In Hilario-Husain et al.1, we explored the potential link between sociopolitical conflict and biodiversity knowledge shortfalls in Mindanao in the Southern Philippines using publicly available datasets on conflict and biodiversity records. We found that species occurrence records were related to the frequency and distance of conflicts at the provincial scale. We argue that security risks, logistical challenges, and political restrictions associated with conflict zones often deter biodiversity research, leading to under-documented regions despite their ecological significance. Our study provides an initial discussion highlighting that sociopolitical and environmental conflicts represent an underestimated threat to biodiversity in the Philippines and suggests potential solutions to address them. In response to our work, Pitogo and colleagues raised some interesting concerns, specifically regarding the choice of dataset analysed and our analytical decisions. While they acknowledge the significance of our work, they suggest that it is premature and warrants reconsideration. We welcome their interest in our work and are open to their criticisms. The impressive number of authors from diverse academic institutions, including those from the Philippines, China, Taiwan, and the United States, who showed interest in our study, indicates the significance of this issue.
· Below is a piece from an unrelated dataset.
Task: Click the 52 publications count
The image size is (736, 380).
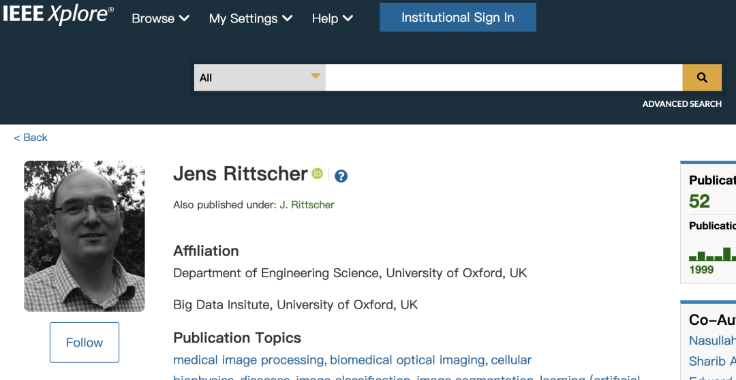Action: point(699,202)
First, we would like to clarify that our work neither claims to investigate nor hypothesizes the direct effect of sociopolitical conflict on species richness per se (i.e., increasing conflict decreases levels of biodiversity) or on biodiversity as a whole, but our approach was exploratory, aimed at providing a basis for understanding the link between sociopolitical conflict and biodiversity knowledge shortfalls2. We frame biodiversity shortfalls by focusing on gaps in our understanding of species distribution, especially in geographic areas with limited or no data, and on knowledge accessibility gaps caused by challenges in accessing or sharing data due to conflict and war. We reiterate our overarching goals, acknowledge the preliminary nature of our study, and recognise the inherent caveats in pioneering research that lacks prior empirical groundwork1. Thus, the interpretation of our initial results requires care and caution. However, we believe that Pitogo and colleagues may have overlooked our objectives and chosen analyses, which could have led to a misunderstanding of the message we aim to convey.

Second, Pitogo and colleagues raised concerns about our data sources for analysis and stated the use of ‘vague definitions’. In Hilario-Husain et al., we used publicly available data from the United Nations Office for the Coordination of Humanitarian Affairs (UN-OCHA)3 and MOBIOS + 4 datasets, which represent conflict events and biodiversity occurrence data, respectively. Pitogo and colleagues criticised that using UN-OCHA data did not adhere to their ideal definition of ‘conflict.’ We argue that the conflict events reported by UN-OCHA were defined according to the ACLED (Armed Conflict Location and Event Data Project) Code Book5 following the internationally agreed-upon definition. Therefore, data from the UN-OCHA remain the most extensive and standardised source of information currently available and can be utilised as a proxy for sociopolitical conflicts and to remove potential bias in collating data from multiple sources.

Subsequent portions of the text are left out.